Bir Zamanlar Çukurova (Once Upon a Time Çukurova) is a Turkish romantic drama psychological thriller series that broadcast on ATV Turkey between September 13, 2018 and June 16, 2022.

== Synopsis ==
During the 70s, the couple in love Züleyha and Yılmaz decide to hide their identities due to the murder that Yilmaz had committed to protect his beloved from a sexual assault, so they decide to embark on a train trip from Istanbul to the unknown.

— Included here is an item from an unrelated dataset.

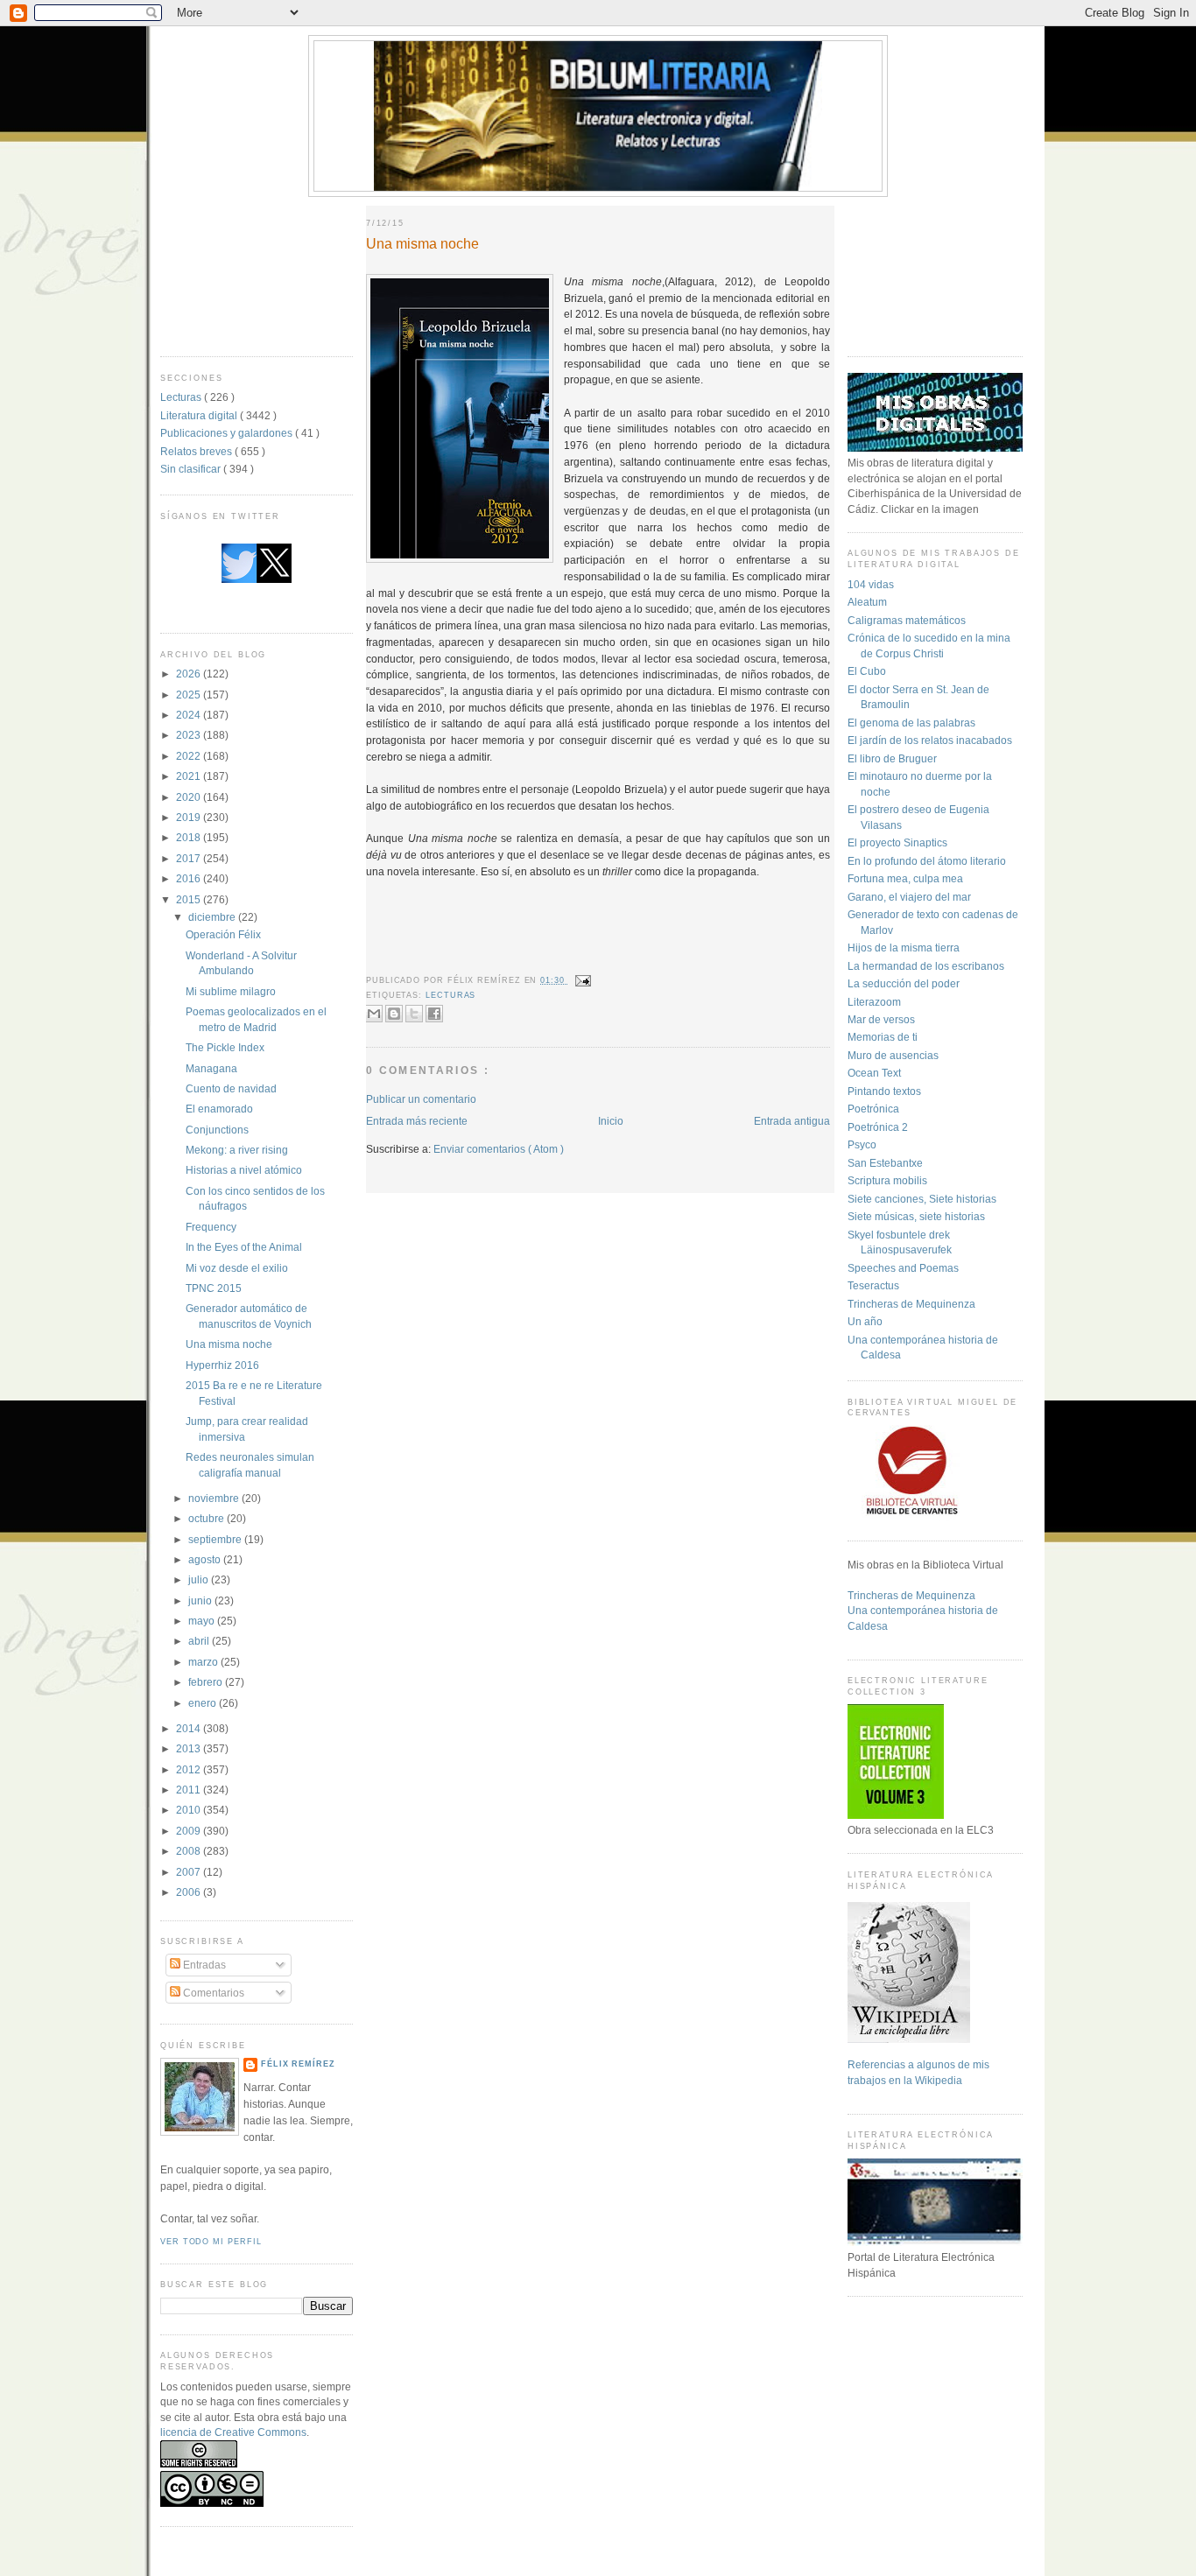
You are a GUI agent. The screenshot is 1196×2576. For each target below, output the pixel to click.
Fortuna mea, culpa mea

Fate takes them to the fertile region of Çukurova, specifically to the Adana Province, where they decide to stay and work on Hünkar Yaman's farm together with his son Demir, who will fall in love with the young woman without knowing that her heart belongs to Yılmaz. However, in order to obtain accommodation and work, the couple pretend to be siblings, something that Demir will not know until then, many unexpected things will happen.

== Cast ==

| Actor/Actress | Character |
| Hilal Altınbilek | Züleyha Altun |
| Uğur Güneş | Yılmaz Akkaya |
| Murat Ünalmış | Demir Yaman |
| Vahide Perçin | Hünkar Saraçoğlu / Yaman |
| Kerem Alışık | Ali Rahmet Fekeli |
| Melike İpek Yalova | Müjgan Hekimoğlu |
| Furkan Palalı | Fikret Fekeli |
| İbrahim Çelikkol | Hakan Gümüşoglu / Mehmet Kara |
| Serpil Tamur | Haminne / Azize Saraçoğlu |
| Turgay Aydın | Sabahattin Arcan |
| Sibel Taşçıoğlu | Şermin Yaman |
| İlayda Çevik | Betül Arcan |
| Ebru Aytemur | Nihal Çimen |
| Bülent Polat | Gaffur Taşkın |
| Selin Yeninci | Saniye Taşkın |
| Selin Genç | Gülten Taşkın |
| Aras Şenol | Çetin Ciğerci |
| Polen Emre | Fadik Kaya |
| Şahin Vural | Raşit Kaya |
| Yeliz Doğramacılar | Füsun Arman |
| Teksin Pircanlı | Nazire |
| Hande Soral | Ayla Ümit Kahraman |
| Hülya Darcan | Lütfiye Duman |
| Mehmet Polat | Hatip Tellidere |
| Şirin Öten | Naciye Tellidere |
| Alayça Öztürk | Jülide Yalçınkaya |
| Esra Dermancıoğlu | Behice Hekimoğlu |
| Nazan Kesal | Sevda Çağlayan / Fatma Özden |
| Ebru Ünlü | Seher |
| Mihriban Er | Sevil Hekimoğlu |
| Funda Pelin Kurt | Emle Akman |
| Engin Yüksel | Behzat Hekimoğlu |
| Rüzgar Aksoy | Ercüment Akman |
| Şebnem Dilligil | Naime |
| Alp Özgür Yaşin | Sait Ersoy |
| Mustafa Açılan | Veli Erdönmez |
| Ömer Fethi Canpolat | Adnan "Yılmaz" Yaman / Akkaya |
Ahmet Doğan
| Neva Pekuz | Üzüm Tökün / Taşkın |
| Erkan Bektaş | Abdülkadir Keskin |
| Ergün Metin | Vahap Keskin |
| Altan Gördüm | Haşmet Çolak |
| Kadim Yaşar | Cengaver "Cengo" Çimen |

== Series overview ==

| Season | Episodes |  | Originally released |  |
| First released | Last released |
| 1 | 35 |  | September 13, 2018 | May 30, 2019 |
| 2 | 28 |  | September 19, 2019 | April 9, 2020 |
| 3 | 39 |  | September 17, 2020 | June 24, 2021 |
| 4 | 39 |  | September 9, 2021 | June 16, 2022 |

== Production ==
The series is produced by Timur Savcı, Burak Sağyaşar, Burak Topuzlu and Turan Bayat, in collaboration with the production house Tims&B Productions.

=== Filming ===
The series was filmed in the cities of Adana and Mersin, Turkey. The hospital shooting in the series was done at Nusret Karasu Chest Disease Hospital. One of the shooting locations was Varda Viaduct, located in Hacıkırı in Karaisalı of Adana Province.